Backlash and Populism
Empirically, the anti-globalization turn is driven less by a mass ideological swing against "globalism" per se than by the politicization of distributional losers from trade, migration, and technological change. Meta-analysis finds robust causal links between economic insecurity — import shocks, housing shocks, austerity, and related pressures — and support for populist parties and leaders who campaign against free trade, open borders, and supranational institutions.
This backlash manifests as Brexit-style sovereignty claims, skepticism of trade agreements, hostility to migration, and criticism of "globalist elites" in institutions like the EU, IMF, and WTO.
Key Political Camps (Ideal-Typical)
Liberal internationalist. Supports rules-based free(ish) trade and open capital with safeguards. Favors strong multilateral organizations and some pooling of sovereignty (EU, WTO). Rhetoric: defends globalization, emphasizes cooperation, reform rather than retreat.
Economic nationalist / sovereignty-first. Supports selective protection, industrial policy, and migration controls. Emphasizes national sovereignty and transactional deals over rules. Rhetoric: attacks "globalists" and cosmopolitan elites; stresses nation, borders, and identity.
Global justice / cosmopolitan left. Critical of corporate-led globalization; wants redistribution and labor and environmental protections. Supports stronger global governance on climate, tax, migration, and human rights. Rhetoric: critiques neoliberal globalization but defends solidarity and human rights beyond borders.
Issue Arenas Where "Globalism" Is Contested
- Trade and industrial policy. Rising tariffs, export controls, and "Buy National" rules coexist with continued global value chains. Debates focus on de-risking from China, protecting strategic sectors, and reforming WTO rules.
- Migration. Governments in the Global North tighten asylum and border controls while experts and some policymakers argue for more structured international cooperation, especially around climate-driven migration.
- Climate governance. Climate change is a paradigmatic "globalist" problem, but implementation is fragmenting into club-like arrangements, carbon border measures, and green industrial competition, even as the UN calls for renewed multilateralism.
- Digital and tech governance. Competing blocs push different regimes on data localization, AI standards, and platform regulation, reflecting broader rivalry over who sets global rules.

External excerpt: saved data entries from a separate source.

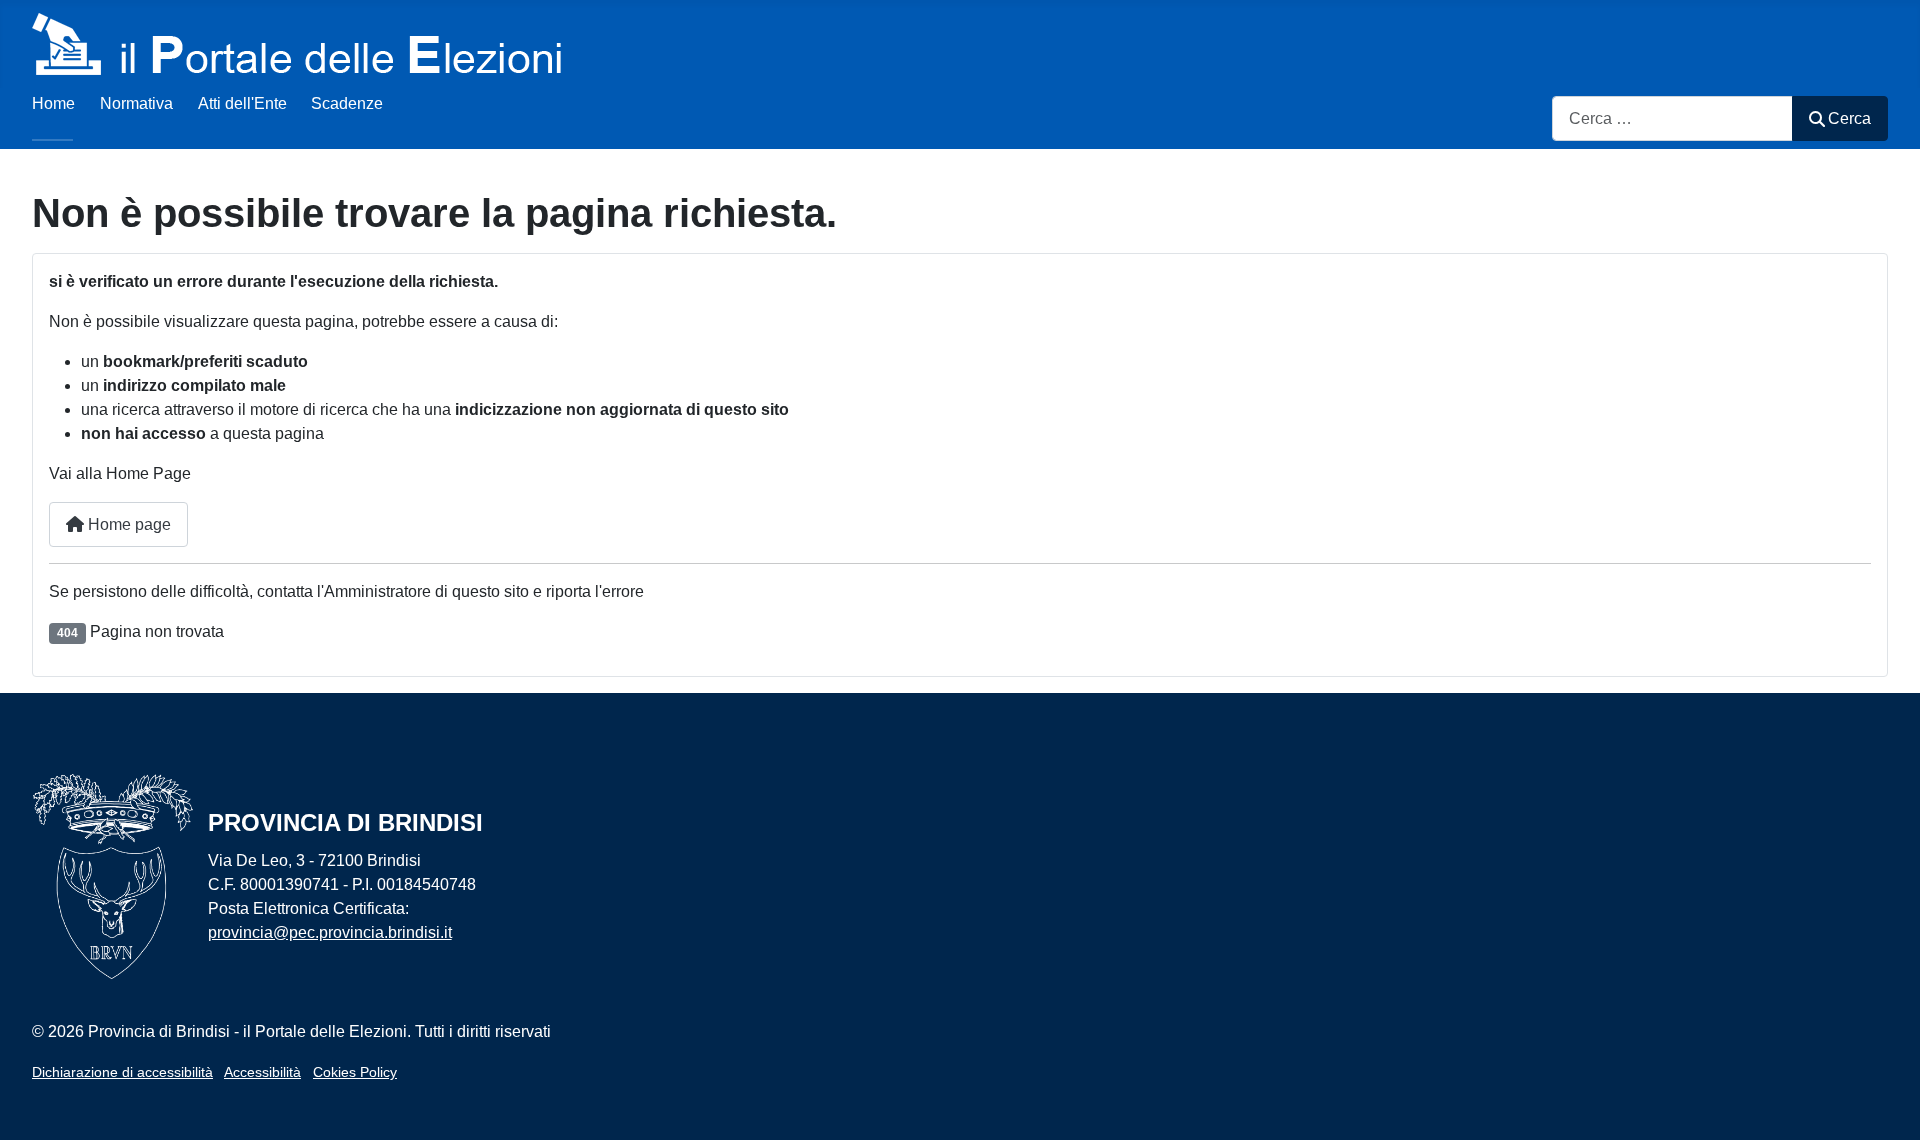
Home (53, 103)
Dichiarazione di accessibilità (122, 1072)
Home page (127, 524)
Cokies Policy (355, 1072)
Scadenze (347, 103)
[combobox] (1672, 118)
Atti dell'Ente (242, 103)
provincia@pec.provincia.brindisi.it (330, 932)
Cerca (1849, 118)
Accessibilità (262, 1072)
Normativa (136, 103)
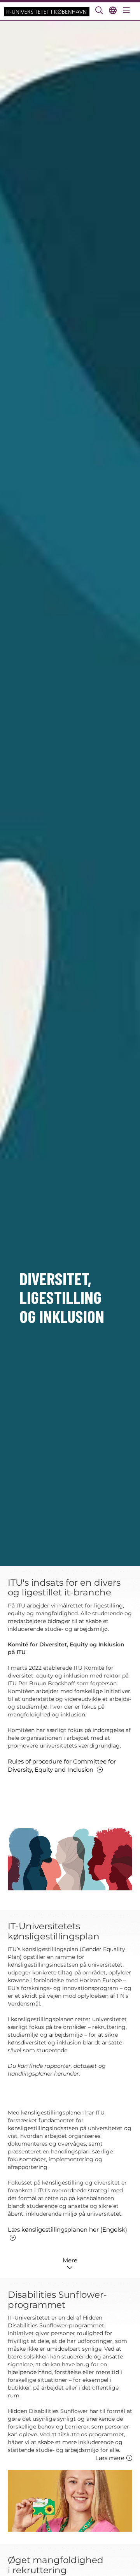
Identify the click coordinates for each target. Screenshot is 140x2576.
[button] (70, 2263)
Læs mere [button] (109, 2458)
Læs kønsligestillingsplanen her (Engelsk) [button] (67, 2229)
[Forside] (46, 11)
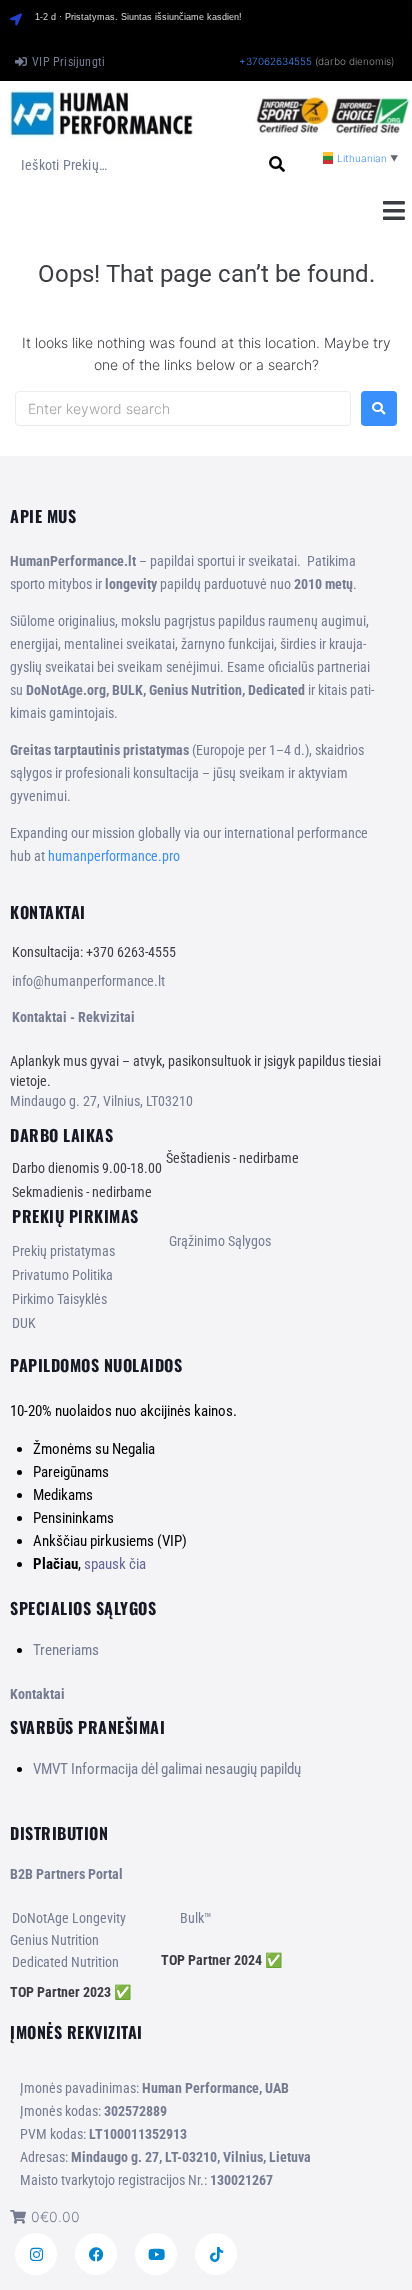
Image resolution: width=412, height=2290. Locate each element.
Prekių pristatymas (63, 1251)
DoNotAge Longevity (69, 1918)
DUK (24, 1323)
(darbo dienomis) (354, 61)
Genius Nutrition (54, 1940)
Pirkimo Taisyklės (59, 1299)
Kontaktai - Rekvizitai (73, 1017)
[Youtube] (156, 2254)
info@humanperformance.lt (88, 981)
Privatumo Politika (62, 1275)
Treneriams (66, 1650)
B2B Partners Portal (66, 1874)
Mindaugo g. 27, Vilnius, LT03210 (101, 1101)
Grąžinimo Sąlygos (220, 1241)
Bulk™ (196, 1918)
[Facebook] (96, 2254)
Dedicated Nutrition (65, 1962)
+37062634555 (275, 61)
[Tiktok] (216, 2254)
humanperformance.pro (114, 856)
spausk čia (115, 1564)
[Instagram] (36, 2254)
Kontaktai (37, 1694)
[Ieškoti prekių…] (129, 165)
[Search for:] (183, 408)
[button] (394, 210)
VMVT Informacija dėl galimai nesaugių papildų (167, 1769)
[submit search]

Current Outlook (2025–2026)
Analyses of 2026 describe a continued "decay of the liberal order," with institutions hollowed out rather than collapsed, and international links increasingly weaponized. The UN and other bodies explicitly warn that trade realignments, fiscal strain, and climate shocks require deeper coordination at the very moment when political incentives are pushing inward.
In many democracies, parties are converging on versions of economic nationalism — from right-populist sovereignty projects to progressive industrial policies — rather than defending the 1990s-style globalization consensus.